鬼の生き様
ちょっと来い、と佐伯は言うと愛次郎は佐伯のもとへと近寄った。
「ここだけの話やで」
月明かりにぼんやりと照らされる佐伯の顔はどことなく不気味で、話も深刻なもののような気がして愛次郎は背筋を伸ばした。

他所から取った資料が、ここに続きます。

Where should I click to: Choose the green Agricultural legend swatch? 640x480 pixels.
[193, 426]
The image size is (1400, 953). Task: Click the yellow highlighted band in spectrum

「芹沢先生がな、お前の女を気に入ったらしく、『あぐりをワシによこせ』そう言っているのを聞いてしまったんや」
進退窮まった愛次郎は目を泳がせた。
「お前も見たやろ芹沢先生の見世物小屋での大暴れ。
あれだけやない、お梅の姐さんだって借金取りに来たのを無理矢理手篭めにしてしもうたんやで」
__狂ってる。
佐伯がそう言った言葉はもはや耳に入らずに、(あの人ならやりかねん)と芹沢の粗略さというのが愛次郎の頭の中に絶え間なく走馬灯のごとくよぎった。
佐伯は愛次郎の肩を掴み、小声で言った。
「こうなったら、あぐりを連れて逃げるしかないで」
万に一つ、見つかって連れ戻されてしまったら、死を免れることはできないだろう。
しかしいくら筆頭局長が相手であろうと、愛次郎が心の底から慕情を抱きあっているあぐりを芹沢に受け渡すつもりなど毛頭ない。

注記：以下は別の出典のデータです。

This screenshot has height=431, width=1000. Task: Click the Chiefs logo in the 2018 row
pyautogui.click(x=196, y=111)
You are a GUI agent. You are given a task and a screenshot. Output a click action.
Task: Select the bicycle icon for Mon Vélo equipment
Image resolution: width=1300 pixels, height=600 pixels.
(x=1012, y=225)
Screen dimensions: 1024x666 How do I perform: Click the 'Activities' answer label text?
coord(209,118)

佐伯の言う通り、あぐりを傷物にしない為には、壬生浪士組を脱して駆け落ち同然、共に京を離れて姿をくらませるしかない。
決断の時が迫っていた。
「愛次郎、俺はな、あんたには生き延びてもらいたいんや。
一人だとなにかと不安やろ?わしが脱走を手伝ってやる」
佐伯の言葉に愛次郎は深い感謝を感じ、頭を下げた。